Take a very recent effect of the climate crisis out of the many in the news this month: the half a million people in Ohio who couldn't drink their water because of algae building up in Lake Erie.  The causes form a perfect storm we're going to see again and again--environmental malfeasance by big corporations (principally agribusinesses using high phosphate fertilizers) with consequences also caused by the climate crisis (principally more rain and heat in the affected area.)  It was, salon said, a manmade disaster.

Moreover, Scientific American said in its headlines:Lake Erie Algae Bloom Matches Climate Change Projections/ The bloom that poisoned Toledo's waters may become more common as the waters of the Great Lakes warm.

Connections to big corporate efforts to bully state legislatures are made in this brilliant Guardian column by Ana Marie Cox.  Although the Republican governor of Ohio signed fairly weak legislation that at least recognized the problem of phosphates in fertilizer runoff,  Cox notes:

In Wisconsin, Governor Scott Walker “eased” the deadlines for polluters in the state to meet the previous administration’s numerical standards for the amount of phosphorous allowed in public waters (he tried to replace the numeric standards with a “narrative description” of reduction efforts, but wasn’t successful). In Tea Partying Florida, the Republican state legislature sought to overturn locally-enacted bans on phosphorus fertilizer – an effort pushed by a Scotts Miracle-Gro lobbyist who texted a representative, “I am begging for your help here.”

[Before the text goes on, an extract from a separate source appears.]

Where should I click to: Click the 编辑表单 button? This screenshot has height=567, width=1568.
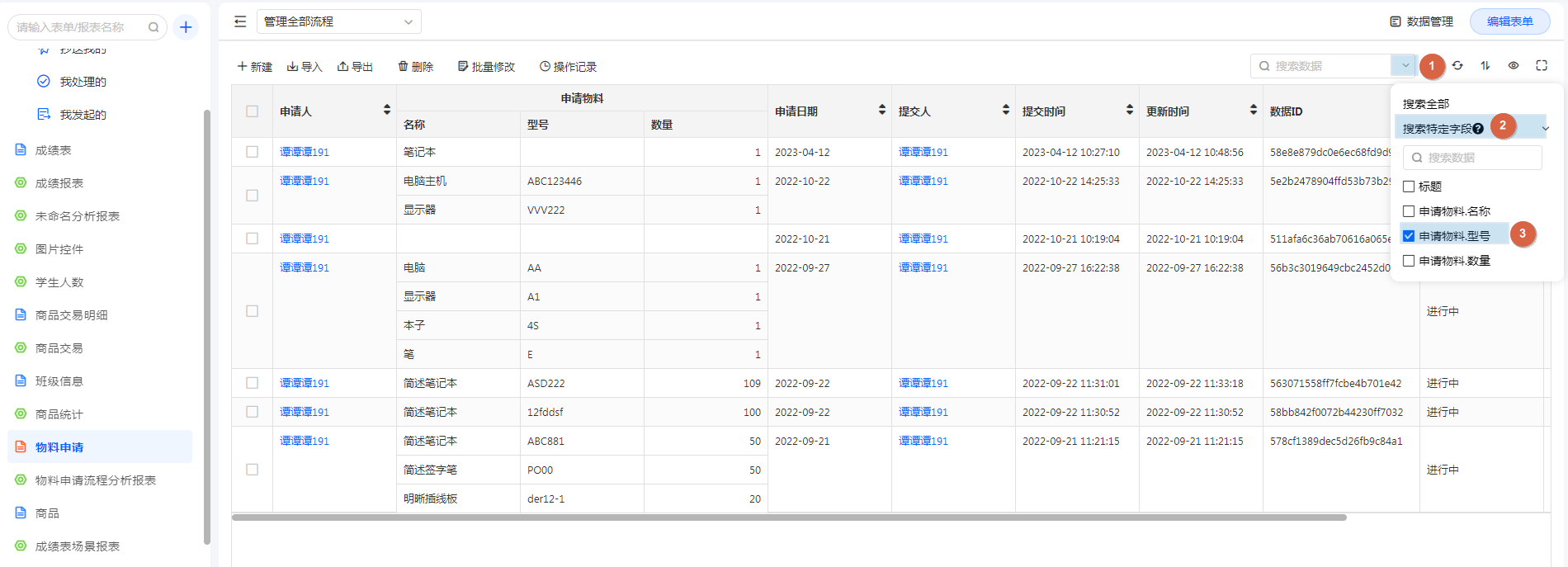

Cox also found counterexamples: "purple" and "red" states that are addressing the phosphate issue, because their citizens don't take kindly to the prospect of not having water to drink.  She suggests that Republicans have the opportunity now to change their current extreme opposition to anything that smacks of doing the environment any good.

But this change into extreme anti-environmentalism (the EPA after all was established in the Nixon administration) took some years and will resist, at least until very powerful corporations start turning themselves around.  Agribusiness may be the last except for the fossil fuel behemoths, that are busy buying up state governments all over the country to enable fracking and other extreme measures that keep them rolling in the megabucks in the fossil fuel business.

For the American citizenry as a whole, which polls show is already alarmed by the climate crisis, the political effects will likely come in the form of demanding that government deals with the effects of the climate crisis on their lives.  So far there hasn't been the division between dealing with causes and dealing with effects that I've feared, but it's always possible.  For now, it seems that support for dealing with effects (including banning phosphate fertilizers) may well translate into support for dealing with causes (reducing greenhouse gases.)

So we're doing it the hard way, by suffering the effects that cannot be forestalled because we didn't deal with causes earlier.  But it's getting harder to be distracted. The climate crisis is all around us.